Workers' compensation insurance costs vary widely based on factors like your location, industry, payroll, employee risk levels, and claims history, with no single fixed price nationwide. In 2026, small businesses often pay around $45 monthly ($542 annually) on average, though rates can range from $0.50 to $5+ per $100 of payroll depending on specifics. Premiums are rising modestly in places like Washington state (up 4.9% statewide, or about $1.37 more weekly per full-time worker, split 75/25 between employers and employees).

Key Cost Factors

Rates aren't uniform—here's what drives them:

  • Industry risk : Construction or manufacturing pays higher (e.g., 8.8% increase for dental clinics in WA) than office work.
  • State regulations : Washington uses hours worked, not payroll percentage like most states; others tie it directly to wages.
  • Experience modification : Frequent claims spike costs; clean records lower them.
  • Payroll size : Expect $1–$3 per $100 covered for low-risk jobs.

2026 Rate Trends

Recent updates show upward pressure from medical and wage inflation, but reserves soften hikes.
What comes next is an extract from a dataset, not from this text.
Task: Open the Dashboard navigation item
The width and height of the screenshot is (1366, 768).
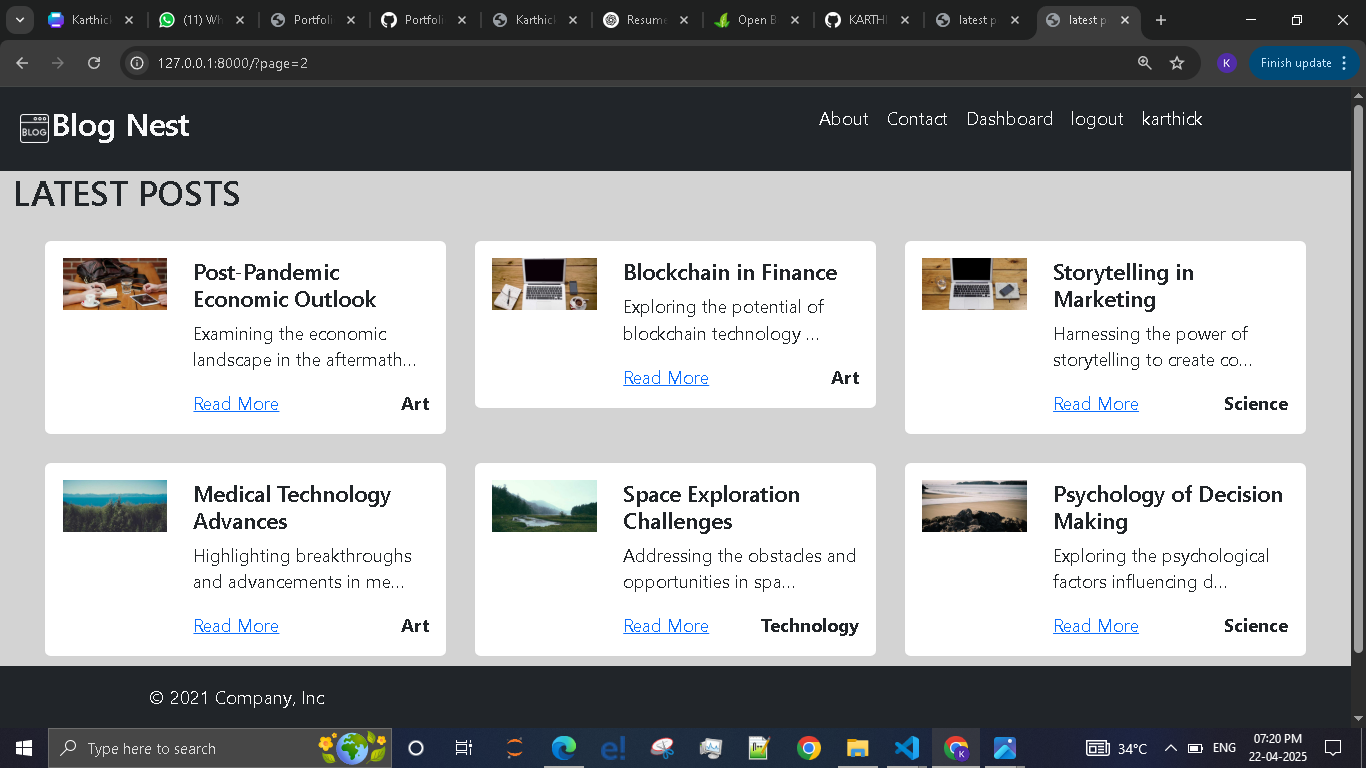Action: pos(1009,119)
  • Washington: 4.9% average rise, industry-specific tweaks.
  • National small biz: Steady at ~$542/year, per recent benchmarks.

Forum chatter highlights audit surprises if payroll or classifications mismatch initial quotes.

Estimating Your Cost

Get a quote tailored to your setup—online tools from carriers like Progressive or state funds provide free estimates in minutes. Shop multiple insurers; bundling with BOP saves more. Safe workplaces cut rates via discounts—focus on training to drop your EMR below 1.0.

Real talk from forums : "What did you tell them your payroll was? Classifications changed at audit." Small biz owners gripe about surprises but praise shopping around.

TL;DR : Ballpark $500–$1,000/year for small low-risk ops, but quote locally—costs hinge on your details amid 2026's ~5% hikes in spots like WA.

Information gathered from public forums or data available on the internet and portrayed here.